* Begin Document excerpt *
Handing of missing data in method "fd" / time-wise first-differences

jkhanson1970 commented 2 years ago

Greetings,

It appears that method "fd" will calculate a first difference even when data points for previous time periods are missing. I noticed this when trying to get R and Stata to produce the same results for a model with first differences, in which plm with the fd method reported having more cases in the estimation.

Specifically, if data points in the middle of a panel series are missing, method fd will still construct a first difference by going back to the most recent period in which there is data, rather than drop the case.

I illustrate in the attached code using the EmplUK dataset. I set specific data points to missing. I then construct the first differences manually. Then, I compare fd using the source data in levels to method random using the first differenced data.

Kind regards,

Jon Hanson

library(plm)

data("EmplUK" , package = "plm")
Em <- pdata.frame(EmplUK, index = c("firm", "year"))

# make selected missing data NOT in first year
Em$capital[Em$firm == 1 & Em$year == 1981] <- NA
Em$capital[Em$firm == 2 & Em$year == 1981] <- NA
Em$capital[Em$firm == 2 & Em$year == 1982] <- NA

# make first differences directly
Em$d.emp <- diff(log(Em$emp))
Em$d.wage <- diff(log(Em$wage))
Em$d.capital <- diff(log(Em$capital))

# estimate model with "fd"
mod.fd <- plm(log(emp) ~ log(wage) + log(capital), data = Em, model = "fd")
summary(mod.fd)
length(mod.fd$residuals)
* End Document excerpt *
* Begin Provided information *
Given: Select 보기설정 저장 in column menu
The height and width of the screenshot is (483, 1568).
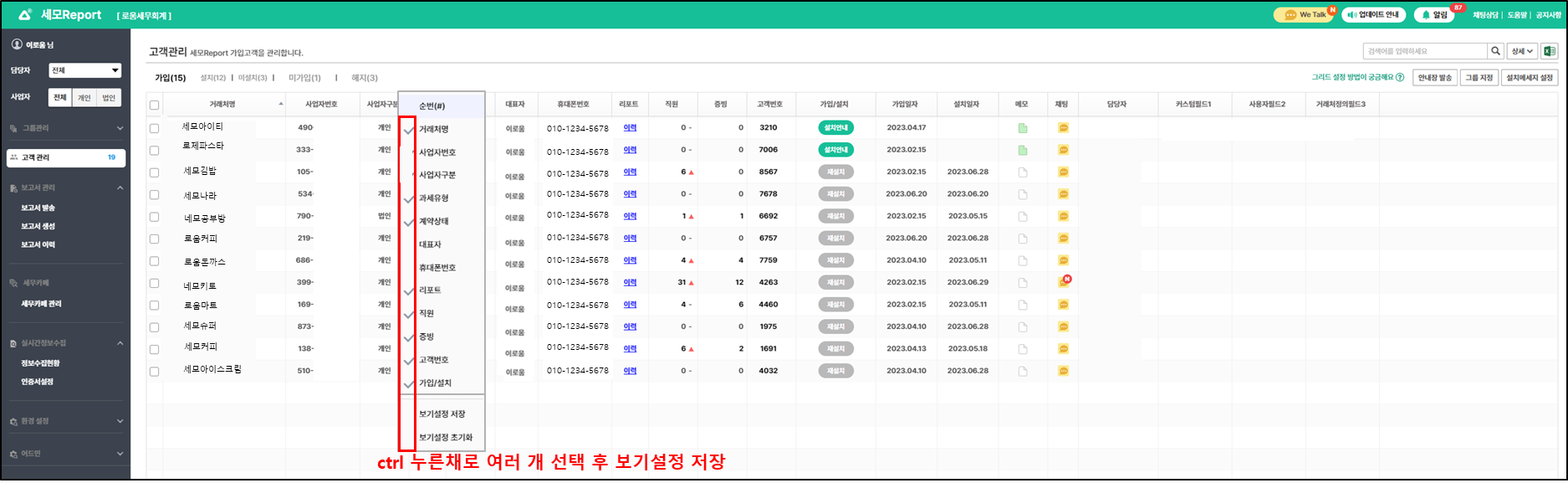Looking at the screenshot, I should point(442,414).
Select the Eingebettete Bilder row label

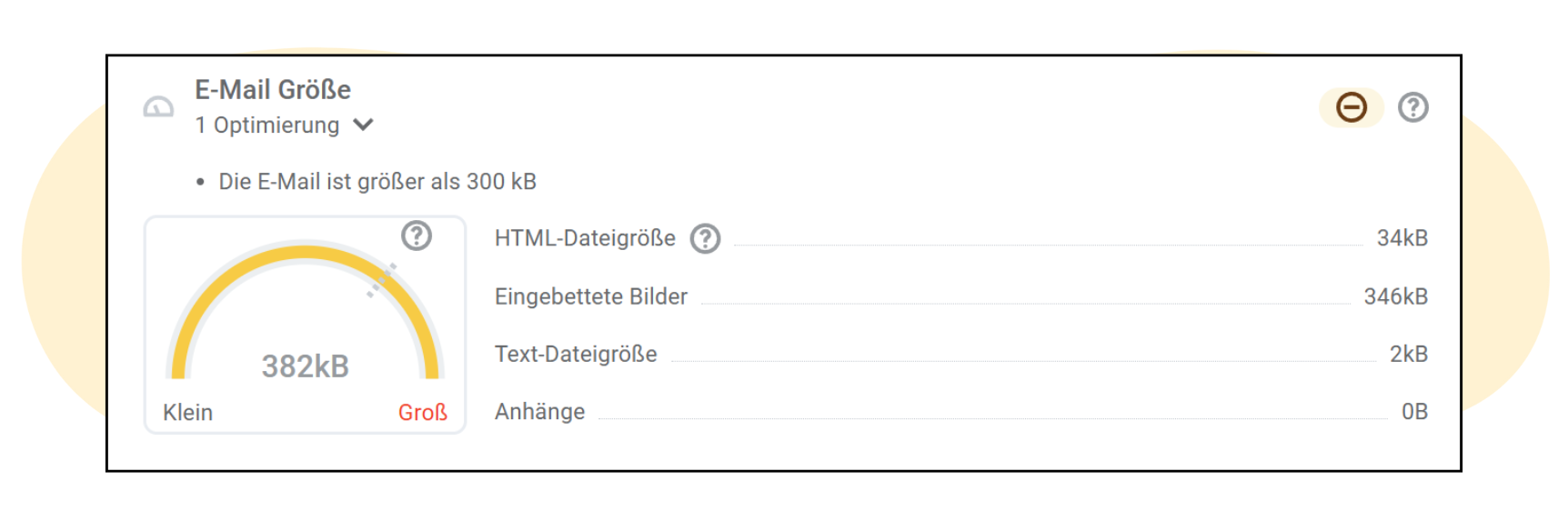590,296
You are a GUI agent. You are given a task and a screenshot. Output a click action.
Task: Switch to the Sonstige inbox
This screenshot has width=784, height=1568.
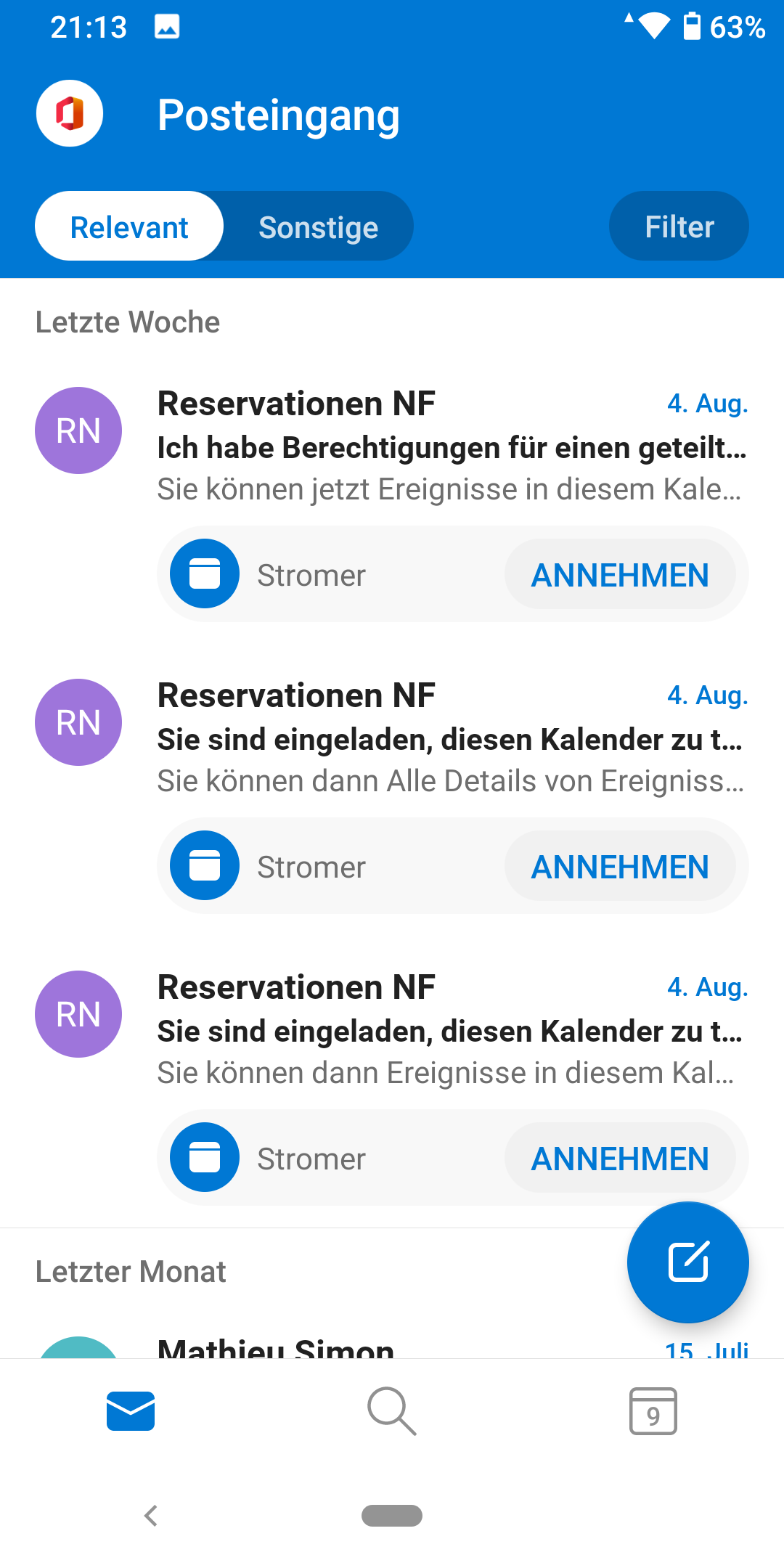pyautogui.click(x=318, y=226)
* End Provided information *
Challenge:
Reproduce the thread on how the "fd" method handles missing data, word for word from start to finish.

Task output:
Handing of missing data in method "fd" / time-wise first-differences

jkhanson1970 commented 2 years ago

Greetings,

It appears that method "fd" will calculate a first difference even when data points for previous time periods are missing. I noticed this when trying to get R and Stata to produce the same results for a model with first differences, in which plm with the fd method reported having more cases in the estimation.

Specifically, if data points in the middle of a panel series are missing, method fd will still construct a first difference by going back to the most recent period in which there is data, rather than drop the case.

I illustrate in the attached code using the EmplUK dataset. I set specific data points to missing. I then construct the first differences manually. Then, I compare fd using the source data in levels to method random using the first differenced data.

Kind regards,

Jon Hanson

library(plm)

data("EmplUK" , package = "plm")
Em <- pdata.frame(EmplUK, index = c("firm", "year"))

# make selected missing data NOT in first year
Em$capital[Em$firm == 1 & Em$year == 1981] <- NA
Em$capital[Em$firm == 2 & Em$year == 1981] <- NA
Em$capital[Em$firm == 2 & Em$year == 1982] <- NA

# make first differences directly
Em$d.emp <- diff(log(Em$emp))
Em$d.wage <- diff(log(Em$wage))
Em$d.capital <- diff(log(Em$capital))

# estimate model with "fd"
mod.fd <- plm(log(emp) ~ log(wage) + log(capital), data = Em, model = "fd")
summary(mod.fd)
length(mod.fd$residuals)